Mw-cron jobs
This page documents the new Kubernetes way of running scheduled MediaWiki Maintenance scripts. The old system on the Maintenance servers is still available as a fallback for now, but those servers will be going away.
If you discover issues with a migrated Maintenance script, please report this via to the relevant of task T341555.mw-cron is a MediaWiki On Kubernetes deployment in WikiKube, for automatically executing MediaWiki maintenance scripts on a regular schedule.

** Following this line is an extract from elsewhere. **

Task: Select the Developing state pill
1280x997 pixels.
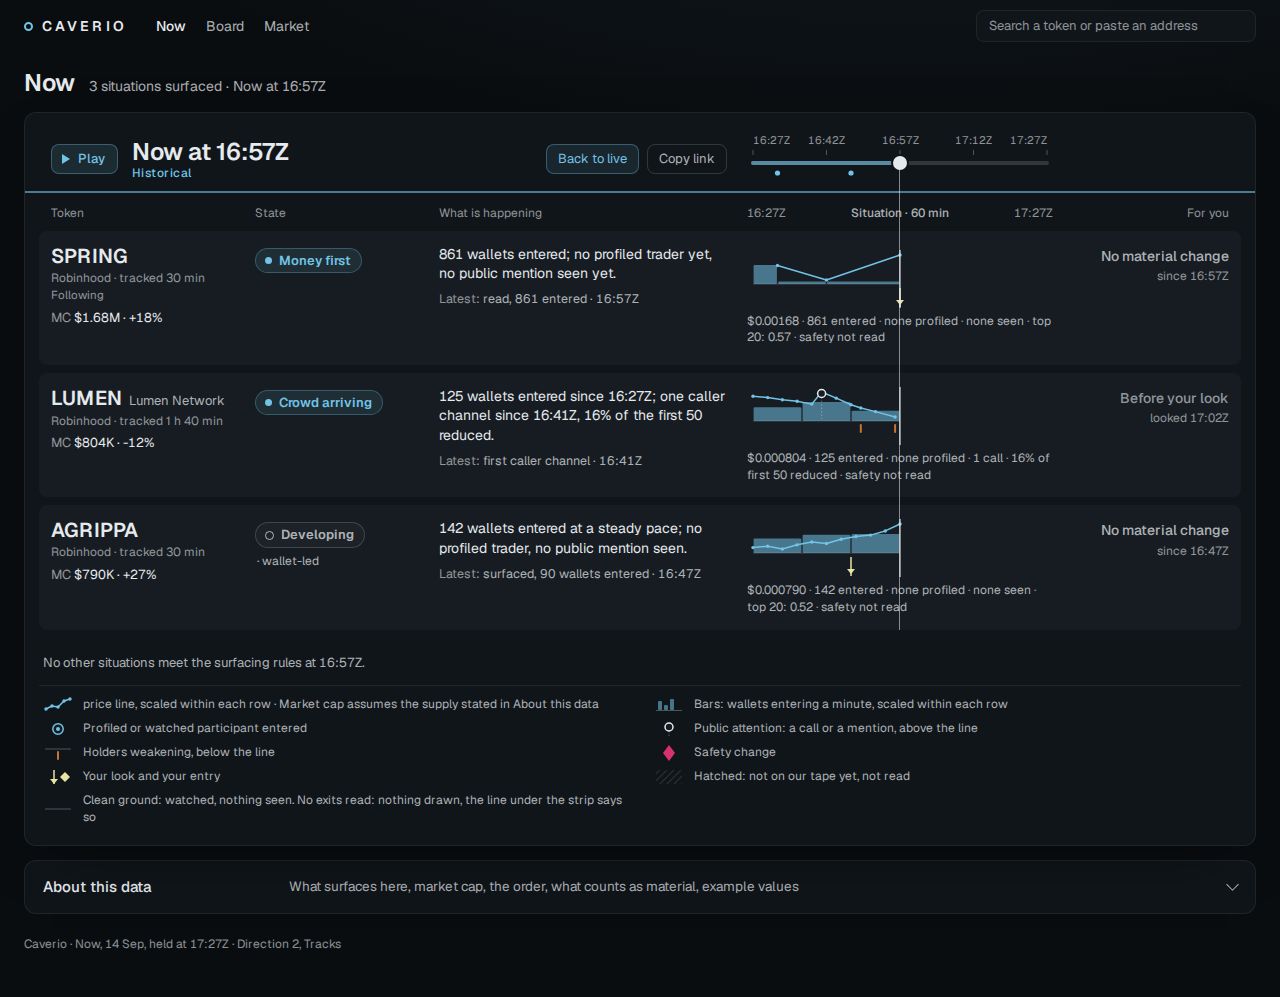Action: click(x=310, y=535)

SRE is targetting March 2025 to complete migration from the Maintenance server to the mw-cron
deployment.
Logs
Monitoring
Alerting
By default, we are setting up two alerts:
- A warning for
team=serviceops
that will show up in ServiceOp's AlertManager dashboard - Either a Phabricator task on the owning team's PHID, or a slack message on their channel, depending on preference
Please note that in the case of a Phabricator alert, it will open a task with the generic name MediaWikiCronJobFailed
and, as long as the task is open, future alerts firing for that team will update the description with which particular CronJobs
are failing.
Probe
For now, the probe fires when a Job
has failed, no matter the reason (eviction, non-0 exit code, etc.).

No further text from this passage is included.